# [Work to complete]
Write out each line of the entries below that holds the word "resolution".

━━━━━━━━━━━━━━━━

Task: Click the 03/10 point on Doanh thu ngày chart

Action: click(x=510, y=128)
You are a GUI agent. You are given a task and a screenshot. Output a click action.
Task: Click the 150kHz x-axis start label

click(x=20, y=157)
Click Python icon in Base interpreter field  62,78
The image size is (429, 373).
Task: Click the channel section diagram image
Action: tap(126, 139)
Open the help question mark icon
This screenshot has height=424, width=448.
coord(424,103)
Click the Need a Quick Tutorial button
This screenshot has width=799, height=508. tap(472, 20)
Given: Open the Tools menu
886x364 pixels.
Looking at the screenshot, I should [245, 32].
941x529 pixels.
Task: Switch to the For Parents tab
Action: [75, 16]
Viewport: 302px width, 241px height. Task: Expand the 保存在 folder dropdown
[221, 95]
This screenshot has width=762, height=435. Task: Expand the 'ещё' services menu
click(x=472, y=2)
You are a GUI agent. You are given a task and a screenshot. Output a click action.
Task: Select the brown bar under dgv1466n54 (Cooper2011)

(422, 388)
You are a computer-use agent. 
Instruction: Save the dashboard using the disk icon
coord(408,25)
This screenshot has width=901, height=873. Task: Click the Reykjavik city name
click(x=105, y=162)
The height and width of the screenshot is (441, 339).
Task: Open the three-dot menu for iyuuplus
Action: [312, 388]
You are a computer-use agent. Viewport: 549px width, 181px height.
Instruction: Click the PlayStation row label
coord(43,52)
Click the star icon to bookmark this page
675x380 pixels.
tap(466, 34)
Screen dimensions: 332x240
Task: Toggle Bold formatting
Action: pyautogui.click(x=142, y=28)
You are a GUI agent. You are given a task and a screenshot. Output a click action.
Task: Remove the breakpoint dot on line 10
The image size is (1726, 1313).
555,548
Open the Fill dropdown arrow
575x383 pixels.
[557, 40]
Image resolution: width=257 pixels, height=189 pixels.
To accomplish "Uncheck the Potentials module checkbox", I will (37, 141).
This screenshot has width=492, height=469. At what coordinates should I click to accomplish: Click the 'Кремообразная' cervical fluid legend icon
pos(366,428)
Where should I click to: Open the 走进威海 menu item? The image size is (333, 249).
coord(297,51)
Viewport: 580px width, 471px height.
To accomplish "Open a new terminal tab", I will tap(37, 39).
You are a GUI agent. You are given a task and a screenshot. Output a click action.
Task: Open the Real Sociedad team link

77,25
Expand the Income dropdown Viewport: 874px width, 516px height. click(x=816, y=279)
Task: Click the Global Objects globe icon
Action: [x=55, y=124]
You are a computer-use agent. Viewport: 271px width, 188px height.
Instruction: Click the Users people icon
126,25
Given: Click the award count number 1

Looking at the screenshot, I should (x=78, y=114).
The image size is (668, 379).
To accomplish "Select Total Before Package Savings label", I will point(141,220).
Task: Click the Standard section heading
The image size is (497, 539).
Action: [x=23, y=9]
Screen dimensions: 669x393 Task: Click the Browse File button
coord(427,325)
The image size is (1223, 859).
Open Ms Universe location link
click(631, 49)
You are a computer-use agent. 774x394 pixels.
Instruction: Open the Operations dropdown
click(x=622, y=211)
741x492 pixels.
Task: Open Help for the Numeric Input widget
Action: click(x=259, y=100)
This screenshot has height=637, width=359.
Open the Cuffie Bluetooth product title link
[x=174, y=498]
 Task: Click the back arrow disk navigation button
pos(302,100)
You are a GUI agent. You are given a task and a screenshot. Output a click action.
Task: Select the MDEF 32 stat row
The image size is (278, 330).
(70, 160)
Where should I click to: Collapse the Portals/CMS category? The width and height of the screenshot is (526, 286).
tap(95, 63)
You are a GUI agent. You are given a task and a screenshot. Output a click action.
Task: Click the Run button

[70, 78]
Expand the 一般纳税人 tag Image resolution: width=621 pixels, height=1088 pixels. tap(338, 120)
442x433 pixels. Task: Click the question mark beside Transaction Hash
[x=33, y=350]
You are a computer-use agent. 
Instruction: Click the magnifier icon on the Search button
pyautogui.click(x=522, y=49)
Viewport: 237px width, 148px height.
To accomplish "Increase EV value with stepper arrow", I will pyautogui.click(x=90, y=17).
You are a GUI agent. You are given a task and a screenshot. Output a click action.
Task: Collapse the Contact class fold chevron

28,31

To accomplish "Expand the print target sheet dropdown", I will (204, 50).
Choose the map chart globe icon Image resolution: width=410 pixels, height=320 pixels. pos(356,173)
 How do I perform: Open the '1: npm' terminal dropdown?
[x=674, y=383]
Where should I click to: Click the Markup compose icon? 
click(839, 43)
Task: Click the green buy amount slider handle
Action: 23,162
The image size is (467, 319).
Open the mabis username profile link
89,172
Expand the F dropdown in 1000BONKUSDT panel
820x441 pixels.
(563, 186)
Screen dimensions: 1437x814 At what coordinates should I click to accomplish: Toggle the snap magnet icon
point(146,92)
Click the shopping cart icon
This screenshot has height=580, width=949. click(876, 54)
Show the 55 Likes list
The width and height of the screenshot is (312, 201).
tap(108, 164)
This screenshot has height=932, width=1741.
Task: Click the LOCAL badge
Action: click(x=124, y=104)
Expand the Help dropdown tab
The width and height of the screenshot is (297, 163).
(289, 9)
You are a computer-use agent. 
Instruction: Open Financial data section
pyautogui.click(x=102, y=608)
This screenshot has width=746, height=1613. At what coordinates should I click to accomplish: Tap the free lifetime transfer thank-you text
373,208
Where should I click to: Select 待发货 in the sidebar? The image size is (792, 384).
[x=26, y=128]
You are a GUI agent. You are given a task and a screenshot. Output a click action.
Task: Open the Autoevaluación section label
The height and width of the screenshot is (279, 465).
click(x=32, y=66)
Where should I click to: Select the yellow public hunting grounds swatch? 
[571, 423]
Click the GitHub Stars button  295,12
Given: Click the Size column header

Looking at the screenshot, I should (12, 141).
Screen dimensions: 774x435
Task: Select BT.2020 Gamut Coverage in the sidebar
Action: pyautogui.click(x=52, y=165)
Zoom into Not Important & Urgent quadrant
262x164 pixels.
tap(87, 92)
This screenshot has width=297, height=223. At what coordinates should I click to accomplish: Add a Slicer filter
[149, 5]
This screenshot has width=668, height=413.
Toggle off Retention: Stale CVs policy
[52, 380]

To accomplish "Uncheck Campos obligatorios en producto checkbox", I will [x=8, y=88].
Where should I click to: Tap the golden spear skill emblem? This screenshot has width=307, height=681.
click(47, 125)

━━━━━━━━━━━━━━━━

# [Written solution]
Image resolution: width=257 pixels, height=189 pixels.
Expand the 一般纳税人 tag Image resolution: width=621 pixels, height=1088 pixels. tap(338, 120)
Choose the map chart globe icon Image resolution: width=410 pixels, height=320 pixels. pos(356,173)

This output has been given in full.